THE DATA ▸
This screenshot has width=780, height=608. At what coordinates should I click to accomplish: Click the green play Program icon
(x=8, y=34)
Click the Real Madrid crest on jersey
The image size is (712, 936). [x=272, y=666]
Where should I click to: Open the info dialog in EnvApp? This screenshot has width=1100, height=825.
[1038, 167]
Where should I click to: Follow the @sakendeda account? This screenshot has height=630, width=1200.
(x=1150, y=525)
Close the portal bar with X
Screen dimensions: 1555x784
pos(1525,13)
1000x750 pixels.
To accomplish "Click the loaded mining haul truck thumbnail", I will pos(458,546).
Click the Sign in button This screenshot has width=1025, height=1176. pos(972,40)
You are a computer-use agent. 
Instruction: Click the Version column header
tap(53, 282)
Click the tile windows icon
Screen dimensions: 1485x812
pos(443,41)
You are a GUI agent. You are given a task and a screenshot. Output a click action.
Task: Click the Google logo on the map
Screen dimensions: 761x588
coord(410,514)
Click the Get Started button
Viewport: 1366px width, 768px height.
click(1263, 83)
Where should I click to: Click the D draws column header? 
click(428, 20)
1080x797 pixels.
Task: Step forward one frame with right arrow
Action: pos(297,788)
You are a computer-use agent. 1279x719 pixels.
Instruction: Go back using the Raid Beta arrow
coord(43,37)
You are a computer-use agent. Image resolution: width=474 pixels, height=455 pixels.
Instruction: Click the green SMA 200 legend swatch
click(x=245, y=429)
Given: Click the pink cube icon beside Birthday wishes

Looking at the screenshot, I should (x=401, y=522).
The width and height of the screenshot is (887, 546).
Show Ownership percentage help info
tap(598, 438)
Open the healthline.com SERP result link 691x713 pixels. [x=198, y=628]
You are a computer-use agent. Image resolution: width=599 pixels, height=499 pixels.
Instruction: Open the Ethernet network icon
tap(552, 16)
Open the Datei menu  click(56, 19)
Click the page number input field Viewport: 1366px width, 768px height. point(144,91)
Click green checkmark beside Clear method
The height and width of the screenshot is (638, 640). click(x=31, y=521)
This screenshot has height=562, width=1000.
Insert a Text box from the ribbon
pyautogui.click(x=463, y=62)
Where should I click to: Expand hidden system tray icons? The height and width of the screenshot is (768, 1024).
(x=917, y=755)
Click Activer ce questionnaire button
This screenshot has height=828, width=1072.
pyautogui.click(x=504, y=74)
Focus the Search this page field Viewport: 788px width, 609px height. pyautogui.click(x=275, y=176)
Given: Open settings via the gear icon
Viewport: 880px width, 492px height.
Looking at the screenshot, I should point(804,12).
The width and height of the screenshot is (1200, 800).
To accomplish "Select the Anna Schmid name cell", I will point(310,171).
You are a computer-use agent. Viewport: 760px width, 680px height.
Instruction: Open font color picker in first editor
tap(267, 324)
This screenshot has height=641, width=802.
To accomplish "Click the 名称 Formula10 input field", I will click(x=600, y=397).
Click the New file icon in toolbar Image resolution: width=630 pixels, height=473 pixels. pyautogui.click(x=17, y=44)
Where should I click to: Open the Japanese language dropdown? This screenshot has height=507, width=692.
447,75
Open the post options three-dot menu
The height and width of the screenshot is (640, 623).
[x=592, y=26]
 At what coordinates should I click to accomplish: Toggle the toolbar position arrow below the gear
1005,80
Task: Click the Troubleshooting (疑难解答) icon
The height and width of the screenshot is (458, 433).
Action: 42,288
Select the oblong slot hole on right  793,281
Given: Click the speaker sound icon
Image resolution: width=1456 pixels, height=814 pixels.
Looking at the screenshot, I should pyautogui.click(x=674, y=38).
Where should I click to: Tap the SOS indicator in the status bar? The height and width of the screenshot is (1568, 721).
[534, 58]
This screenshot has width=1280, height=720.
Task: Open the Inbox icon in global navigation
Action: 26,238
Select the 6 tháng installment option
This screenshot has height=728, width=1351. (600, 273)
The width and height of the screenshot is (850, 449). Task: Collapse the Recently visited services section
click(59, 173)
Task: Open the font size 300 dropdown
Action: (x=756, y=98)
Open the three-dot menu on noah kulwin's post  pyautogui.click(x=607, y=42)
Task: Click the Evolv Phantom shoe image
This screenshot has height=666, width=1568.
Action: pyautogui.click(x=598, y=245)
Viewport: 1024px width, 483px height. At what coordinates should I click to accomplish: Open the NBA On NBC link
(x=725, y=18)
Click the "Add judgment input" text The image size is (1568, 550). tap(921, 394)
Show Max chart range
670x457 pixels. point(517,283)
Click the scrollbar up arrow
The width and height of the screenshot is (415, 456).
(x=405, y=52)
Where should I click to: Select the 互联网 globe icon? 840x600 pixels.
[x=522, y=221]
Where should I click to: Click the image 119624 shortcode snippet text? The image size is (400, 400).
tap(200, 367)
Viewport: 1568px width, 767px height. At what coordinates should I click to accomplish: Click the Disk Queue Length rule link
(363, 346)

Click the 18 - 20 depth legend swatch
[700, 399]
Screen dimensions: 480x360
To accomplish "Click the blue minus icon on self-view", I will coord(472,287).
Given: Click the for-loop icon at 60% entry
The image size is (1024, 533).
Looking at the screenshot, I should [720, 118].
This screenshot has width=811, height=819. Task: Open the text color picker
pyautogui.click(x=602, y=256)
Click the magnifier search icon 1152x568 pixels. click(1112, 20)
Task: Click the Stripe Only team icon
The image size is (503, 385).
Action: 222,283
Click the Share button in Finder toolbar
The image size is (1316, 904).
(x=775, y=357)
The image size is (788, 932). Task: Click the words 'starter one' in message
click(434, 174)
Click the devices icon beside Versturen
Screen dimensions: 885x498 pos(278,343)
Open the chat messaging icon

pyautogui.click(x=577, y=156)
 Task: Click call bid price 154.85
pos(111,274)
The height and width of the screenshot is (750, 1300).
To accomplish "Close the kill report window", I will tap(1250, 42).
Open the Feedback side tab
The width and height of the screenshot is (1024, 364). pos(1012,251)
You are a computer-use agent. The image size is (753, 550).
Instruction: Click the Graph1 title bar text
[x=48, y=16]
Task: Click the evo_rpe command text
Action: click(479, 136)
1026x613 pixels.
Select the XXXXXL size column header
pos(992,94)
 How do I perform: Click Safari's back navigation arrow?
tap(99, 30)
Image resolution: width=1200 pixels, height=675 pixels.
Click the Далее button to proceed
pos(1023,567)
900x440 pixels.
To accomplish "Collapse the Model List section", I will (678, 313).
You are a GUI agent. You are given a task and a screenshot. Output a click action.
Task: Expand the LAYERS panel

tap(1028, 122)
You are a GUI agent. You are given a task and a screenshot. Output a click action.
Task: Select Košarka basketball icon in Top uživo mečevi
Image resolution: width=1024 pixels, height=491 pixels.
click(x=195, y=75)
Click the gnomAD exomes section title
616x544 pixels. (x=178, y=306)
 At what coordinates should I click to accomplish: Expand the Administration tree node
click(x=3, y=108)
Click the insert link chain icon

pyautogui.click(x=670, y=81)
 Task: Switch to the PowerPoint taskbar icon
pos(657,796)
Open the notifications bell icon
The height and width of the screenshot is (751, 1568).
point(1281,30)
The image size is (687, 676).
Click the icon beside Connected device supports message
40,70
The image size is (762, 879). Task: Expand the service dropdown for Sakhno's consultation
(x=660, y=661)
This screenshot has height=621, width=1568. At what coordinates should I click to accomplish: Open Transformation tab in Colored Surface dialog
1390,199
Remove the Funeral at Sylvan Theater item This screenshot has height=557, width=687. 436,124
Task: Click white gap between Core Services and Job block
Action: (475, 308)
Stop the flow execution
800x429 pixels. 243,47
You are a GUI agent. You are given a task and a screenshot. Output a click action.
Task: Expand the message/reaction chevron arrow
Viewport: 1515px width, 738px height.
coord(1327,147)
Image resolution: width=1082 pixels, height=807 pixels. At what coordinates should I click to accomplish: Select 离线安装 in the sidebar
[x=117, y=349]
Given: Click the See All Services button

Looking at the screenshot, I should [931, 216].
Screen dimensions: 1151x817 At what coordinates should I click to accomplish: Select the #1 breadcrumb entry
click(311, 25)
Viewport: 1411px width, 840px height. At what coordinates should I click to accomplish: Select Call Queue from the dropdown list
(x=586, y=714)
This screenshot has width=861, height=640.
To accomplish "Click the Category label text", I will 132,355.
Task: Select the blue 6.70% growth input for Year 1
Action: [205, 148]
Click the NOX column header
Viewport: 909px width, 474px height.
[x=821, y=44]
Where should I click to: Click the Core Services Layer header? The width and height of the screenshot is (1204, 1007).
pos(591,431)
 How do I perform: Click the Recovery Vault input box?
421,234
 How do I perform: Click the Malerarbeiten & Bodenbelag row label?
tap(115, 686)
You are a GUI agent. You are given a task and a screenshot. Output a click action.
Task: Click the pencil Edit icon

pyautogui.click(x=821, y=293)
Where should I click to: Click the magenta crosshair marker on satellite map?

WHAT IS EXPECTED ▸
Please show each line in the records above that contains "page".

OUTPUT ▸
Click the page number input field Viewport: 1366px width, 768px height. point(144,91)
Focus the Search this page field Viewport: 788px width, 609px height. pyautogui.click(x=275, y=176)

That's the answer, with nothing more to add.